*** Block opens ***
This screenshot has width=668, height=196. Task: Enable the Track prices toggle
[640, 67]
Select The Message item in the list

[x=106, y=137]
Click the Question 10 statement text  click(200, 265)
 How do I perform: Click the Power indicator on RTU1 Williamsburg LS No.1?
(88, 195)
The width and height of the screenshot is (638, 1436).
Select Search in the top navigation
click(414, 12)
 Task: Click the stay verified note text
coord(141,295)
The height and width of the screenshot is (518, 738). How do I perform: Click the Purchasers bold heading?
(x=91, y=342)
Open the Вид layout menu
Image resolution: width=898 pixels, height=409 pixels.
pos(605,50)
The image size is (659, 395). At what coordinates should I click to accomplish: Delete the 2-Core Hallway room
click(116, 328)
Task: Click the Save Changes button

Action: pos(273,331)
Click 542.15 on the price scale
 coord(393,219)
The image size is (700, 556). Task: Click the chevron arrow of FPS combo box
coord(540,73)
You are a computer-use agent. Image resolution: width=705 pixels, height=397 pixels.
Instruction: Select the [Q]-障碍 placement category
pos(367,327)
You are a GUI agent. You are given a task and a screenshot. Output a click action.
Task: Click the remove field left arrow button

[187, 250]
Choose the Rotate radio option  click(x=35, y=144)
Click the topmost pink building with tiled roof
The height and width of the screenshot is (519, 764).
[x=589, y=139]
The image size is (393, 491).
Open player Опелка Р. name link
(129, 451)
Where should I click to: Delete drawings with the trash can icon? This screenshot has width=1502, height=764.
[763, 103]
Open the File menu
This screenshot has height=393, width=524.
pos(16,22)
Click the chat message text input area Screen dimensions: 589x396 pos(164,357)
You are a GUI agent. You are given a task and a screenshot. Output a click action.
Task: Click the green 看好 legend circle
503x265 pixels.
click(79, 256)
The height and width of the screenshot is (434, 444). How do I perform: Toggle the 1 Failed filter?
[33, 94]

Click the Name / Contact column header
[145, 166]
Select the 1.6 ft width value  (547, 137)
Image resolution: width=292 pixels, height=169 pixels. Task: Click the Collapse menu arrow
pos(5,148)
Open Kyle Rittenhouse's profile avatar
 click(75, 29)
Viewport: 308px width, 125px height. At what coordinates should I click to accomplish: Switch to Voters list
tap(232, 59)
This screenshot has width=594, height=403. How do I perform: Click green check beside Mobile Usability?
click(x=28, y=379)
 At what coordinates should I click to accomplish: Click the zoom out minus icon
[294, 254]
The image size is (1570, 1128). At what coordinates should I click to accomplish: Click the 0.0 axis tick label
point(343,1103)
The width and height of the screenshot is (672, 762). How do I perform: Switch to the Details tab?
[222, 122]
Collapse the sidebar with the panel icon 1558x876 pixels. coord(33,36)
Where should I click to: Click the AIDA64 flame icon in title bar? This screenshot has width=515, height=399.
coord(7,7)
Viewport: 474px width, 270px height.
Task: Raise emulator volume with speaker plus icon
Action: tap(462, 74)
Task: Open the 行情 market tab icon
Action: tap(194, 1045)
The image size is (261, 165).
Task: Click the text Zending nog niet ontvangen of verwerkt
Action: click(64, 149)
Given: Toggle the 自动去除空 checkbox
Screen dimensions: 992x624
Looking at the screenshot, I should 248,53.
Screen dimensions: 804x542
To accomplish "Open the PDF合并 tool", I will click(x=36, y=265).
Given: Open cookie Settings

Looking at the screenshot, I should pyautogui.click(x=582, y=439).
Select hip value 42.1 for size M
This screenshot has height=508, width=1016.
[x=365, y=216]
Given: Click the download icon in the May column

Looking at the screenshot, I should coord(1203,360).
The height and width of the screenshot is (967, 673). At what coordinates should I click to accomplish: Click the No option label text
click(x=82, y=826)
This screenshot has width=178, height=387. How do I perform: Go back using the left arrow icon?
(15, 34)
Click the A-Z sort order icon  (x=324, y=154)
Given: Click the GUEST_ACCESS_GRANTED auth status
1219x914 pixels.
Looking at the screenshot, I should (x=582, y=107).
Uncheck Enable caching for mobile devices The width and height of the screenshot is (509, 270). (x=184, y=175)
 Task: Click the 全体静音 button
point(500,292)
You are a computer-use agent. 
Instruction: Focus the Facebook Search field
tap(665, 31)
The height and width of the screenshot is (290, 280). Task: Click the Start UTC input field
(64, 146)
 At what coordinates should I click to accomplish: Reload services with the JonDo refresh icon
*** Block closes ***
### [WORK ORDER]
Please copy the data in full, character for character.

### [SOLUTION]
This screenshot has width=668, height=196. Task: Enable the Track prices toggle
[640, 67]
Select The Message item in the list

[x=106, y=137]
Click the Question 10 statement text  click(200, 265)
 How do I perform: Click the Power indicator on RTU1 Williamsburg LS No.1?
(88, 195)
The width and height of the screenshot is (638, 1436).
Select Search in the top navigation
click(414, 12)
 Task: Click the stay verified note text
coord(141,295)
The height and width of the screenshot is (518, 738). How do I perform: Click the Purchasers bold heading?
(x=91, y=342)
Open the Вид layout menu
Image resolution: width=898 pixels, height=409 pixels.
pos(605,50)
The image size is (659, 395). At what coordinates should I click to accomplish: Delete the 2-Core Hallway room
click(116, 328)
Task: Click the Save Changes button

Action: pos(273,331)
Click 542.15 on the price scale
 coord(393,219)
The image size is (700, 556). Task: Click the chevron arrow of FPS combo box
coord(540,73)
You are a computer-use agent. Image resolution: width=705 pixels, height=397 pixels.
Instruction: Select the [Q]-障碍 placement category
pos(367,327)
You are a GUI agent. You are given a task and a screenshot. Output a click action.
Task: Click the remove field left arrow button

[187, 250]
Choose the Rotate radio option  click(x=35, y=144)
Click the topmost pink building with tiled roof
The height and width of the screenshot is (519, 764).
[x=589, y=139]
The image size is (393, 491).
Open player Опелка Р. name link
(129, 451)
Where should I click to: Delete drawings with the trash can icon? This screenshot has width=1502, height=764.
[763, 103]
Open the File menu
This screenshot has height=393, width=524.
pos(16,22)
Click the chat message text input area Screen dimensions: 589x396 pos(164,357)
You are a GUI agent. You are given a task and a screenshot. Output a click action.
Task: Click the green 看好 legend circle
503x265 pixels.
click(79, 256)
The height and width of the screenshot is (434, 444). How do I perform: Toggle the 1 Failed filter?
[33, 94]

Click the Name / Contact column header
[145, 166]
Select the 1.6 ft width value  (547, 137)
Image resolution: width=292 pixels, height=169 pixels. Task: Click the Collapse menu arrow
pos(5,148)
Open Kyle Rittenhouse's profile avatar
 click(75, 29)
Viewport: 308px width, 125px height. At what coordinates should I click to accomplish: Switch to Voters list
tap(232, 59)
This screenshot has width=594, height=403. How do I perform: Click green check beside Mobile Usability?
click(x=28, y=379)
 At what coordinates should I click to accomplish: Click the zoom out minus icon
[294, 254]
The image size is (1570, 1128). At what coordinates should I click to accomplish: Click the 0.0 axis tick label
point(343,1103)
The width and height of the screenshot is (672, 762). How do I perform: Switch to the Details tab?
[222, 122]
Collapse the sidebar with the panel icon 1558x876 pixels. coord(33,36)
Where should I click to: Click the AIDA64 flame icon in title bar? This screenshot has width=515, height=399.
coord(7,7)
Viewport: 474px width, 270px height.
Task: Raise emulator volume with speaker plus icon
Action: tap(462, 74)
Task: Open the 行情 market tab icon
Action: tap(194, 1045)
The image size is (261, 165).
Task: Click the text Zending nog niet ontvangen of verwerkt
Action: click(64, 149)
Given: Toggle the 自动去除空 checkbox
Screen dimensions: 992x624
Looking at the screenshot, I should 248,53.
Screen dimensions: 804x542
To accomplish "Open the PDF合并 tool", I will click(x=36, y=265).
Given: Open cookie Settings

Looking at the screenshot, I should pyautogui.click(x=582, y=439).
Select hip value 42.1 for size M
This screenshot has height=508, width=1016.
[x=365, y=216]
Given: Click the download icon in the May column

Looking at the screenshot, I should coord(1203,360).
The height and width of the screenshot is (967, 673). At what coordinates should I click to accomplish: Click the No option label text
click(x=82, y=826)
This screenshot has width=178, height=387. How do I perform: Go back using the left arrow icon?
(15, 34)
Click the A-Z sort order icon  (x=324, y=154)
Given: Click the GUEST_ACCESS_GRANTED auth status
1219x914 pixels.
Looking at the screenshot, I should (x=582, y=107).
Uncheck Enable caching for mobile devices The width and height of the screenshot is (509, 270). (x=184, y=175)
 Task: Click the 全体静音 button
point(500,292)
You are a computer-use agent. 
Instruction: Focus the Facebook Search field
tap(665, 31)
The height and width of the screenshot is (290, 280). Task: Click the Start UTC input field
(64, 146)
 At what coordinates should I click to accomplish: Reload services with the JonDo refresh icon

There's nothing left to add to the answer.